Start of EXCERPTED PASSAGE
Audrey Young

Audrey Young is the New Zealand Herald’s political editor.

English firm on vetoing bill

Extending paid parental leave 'not top priority' despite discrepancy in costings

Bill English. Photo / Greg Bowker
Bill English. Photo / Greg Bowker

Finance Minister Bill English will not budge on his plan to veto a bill extending paid parental leave from 14 weeks to six months, even if the estimated costings are less than first calculated, he said last night.

"This is a desirable policy but it's not our top priority," he said.

Mr English said he was not prepared to borrow more to fund it when the Government had already borrowed to increase Working for Families by 5 per cent on April 1 this year in a cost-of-living adjustment.

The top priority for families had been maintaining income support and increasing early childhood education.

"Any extra spending we incur now is funded by debt and so we have to be very clear about those priorities if we are going to incur more debt."

The Parental Leave and Employment Protection (Six Months' Paid Leave) Amendment Bill is sponsored by Labour list MP Sue Moroney.

The payments, of up to $475 a week, would remain but it would be phased in by four weeks a year over three years.

Ms Moroney agreed yesterday that deciding whether to fund paid parental leave was a matter of priorities but said it would be of greater benefit than $1.76 billion being spent on the Puhoi to Wellsford highway.

The week the bill was drawn from the ballot Mr English gave notice he would exercise his financial veto on it to prevent it being passed into law. He has estimated the cost to be an extra $450 million over its first four years, or $300 million over three years, vastly different from a new figure of $166 million extra for three years estimated by Infometrics in work commissioned by the Ministry of Business, Innovation and Employment.

The discrepancy emerged at the select committee yesterday considering the bill when MBIE officials appeared before it in private. The gap had narrowed somewhat by the end of the day. Both estimate that the extra cost annually when fully implemented would be $150 million and $145 million respectively.

Sue Moroney hoped the committee would take into account issues including:

* Reduced subsidy the Government would be spending on childcare subsidies of up to $12.09 an hour.

* Income tax paid from paid parental leave.

* The fact that some state-sector employees are paid for more than 14 weeks.

* Savings on hospital admission by babies, with breastfeeding rates increased.
End of EXCERPTED PASSAGE
Start of ENTRIES PROVIDED
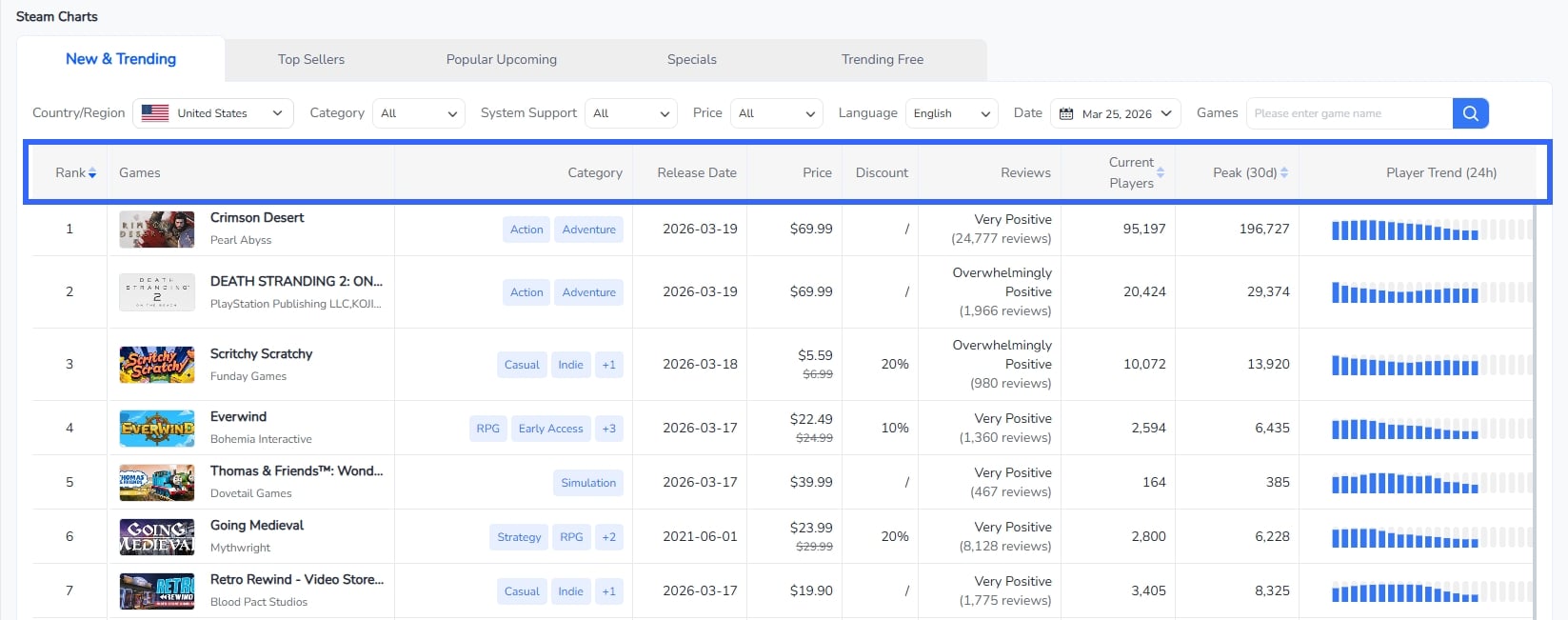Click the blue search magnifier button

point(1470,113)
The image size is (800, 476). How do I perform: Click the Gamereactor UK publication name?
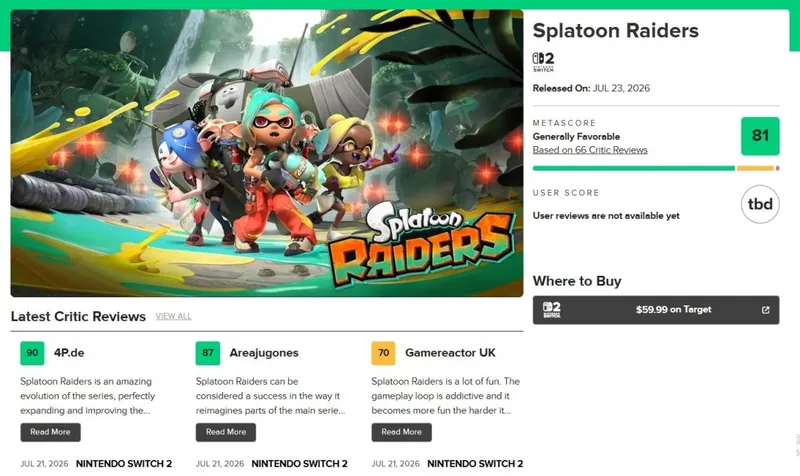coord(450,353)
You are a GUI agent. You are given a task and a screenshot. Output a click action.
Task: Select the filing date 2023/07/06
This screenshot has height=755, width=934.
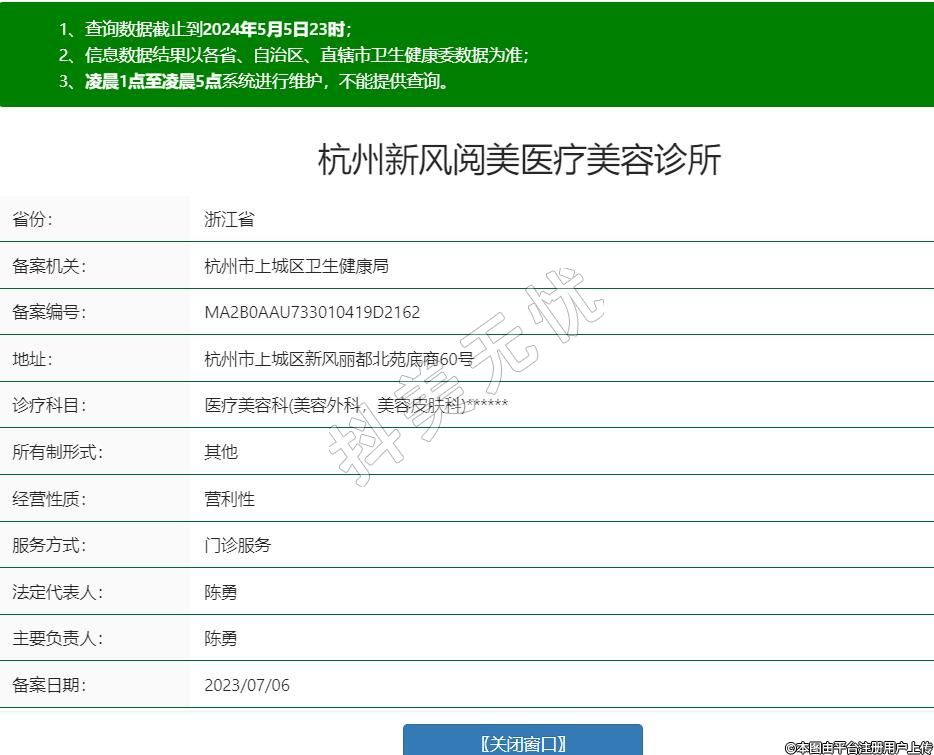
End of ENTRIES PROVIDED
§ **WHAT YOU SHOULD DO**: From the article on the paid parental leave bill, extract the passage starting at "The top priority" and ending at "over three years.". These items have nothing to do with the article.

§ **OUTPUT**:
The top priority for families had been maintaining income support and increasing early childhood education.

"Any extra spending we incur now is funded by debt and so we have to be very clear about those priorities if we are going to incur more debt."

The Parental Leave and Employment Protection (Six Months' Paid Leave) Amendment Bill is sponsored by Labour list MP Sue Moroney.

The payments, of up to $475 a week, would remain but it would be phased in by four weeks a year over three years.